I'll try and get some photos for the website.


As the current exhibition is quite short and we're aiming to coincide with the Borough in Bloom festival, I've started organising the new exhibition and e-mailing all the artists to obtain the images for the website! Yep. Start again.


Tomorrow is going to be very busy; I'm receiving some very exciting work from Anne in Australia which is going to be the highlight of my day. I'm also in communication with a fantastic Lithuanian artist who is looking for representation in the UK. His work looks wonderful - even online. It seems to have resonance with Van Gogh's brush strokes, but without the madness which I think can be read into VVG's work. Let's see - they will organise delivery soon.


The next exhibition will be very mixed again which seemed to work well last time. There is a plethora of artists contacting me - not all of them a pleasure to deal with. One woman who wants us to show her father's work turned up at the gallery last week to request that I go to her house there and then to view the work. Not Possible! I arranged a meeting and she was rather ratty about it. On the arranged date, another artist turned up rather earlier than expected so I called to say I would be delayed and yet again she launched into me. I mentioned that I partly work with artists that I can get on with - there is no reason for our dealings to be stressful. We called later to rearrange the meeting which she accepted then later she dropped a letter saying that she had changed her mind and insulting me and the gallery in several ways that I shall not repeat. It is always the ones with the mediocre work that are difficult to deal with. Best avoided at all costs. I suppose this is rule no. 5.


Another interesting issue that's arisen is discounts. So we manage to make a sale in this economic climate, split the price with artist as we should and then we get enquiries into the discount. It's 50/50 that's it. I am starting to consider taking all the gallery costs - invitations, website, wine, glasses hire, organistion, assistance, rent, rates, heating, lighting, repainting the walls, storing packaging cleaning etc. and splitting the cost among each exhibiting artist instead of charging commission, which is far more risky as business plans go. As a student I used to think "...oh, those greedy art galleries" then you climb onto the other side and its a completely different story! Having said that, one of the sculptors I like working with did put forward a reasonable argument - they have to pay so much for the materials that a discount on their profit makes the work a non fee paying exercise. I need to set up a different agreement for sculptors - it does seem fair. Material costs are quite expensive especially for the bronzes and bronze resins.

Supplied data
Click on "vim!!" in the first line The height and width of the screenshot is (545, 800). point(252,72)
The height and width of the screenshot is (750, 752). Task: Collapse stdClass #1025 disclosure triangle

Task directions
Retype the stretch of the gallery blog post from "Tomorrow is going" through "organise delivery soon." word for word. The listing is separate material and has no connection to the gallery blog post.

Answer area
Tomorrow is going to be very busy; I'm receiving some very exciting work from Anne in Australia which is going to be the highlight of my day. I'm also in communication with a fantastic Lithuanian artist who is looking for representation in the UK. His work looks wonderful - even online. It seems to have resonance with Van Gogh's brush strokes, but without the madness which I think can be read into VVG's work. Let's see - they will organise delivery soon.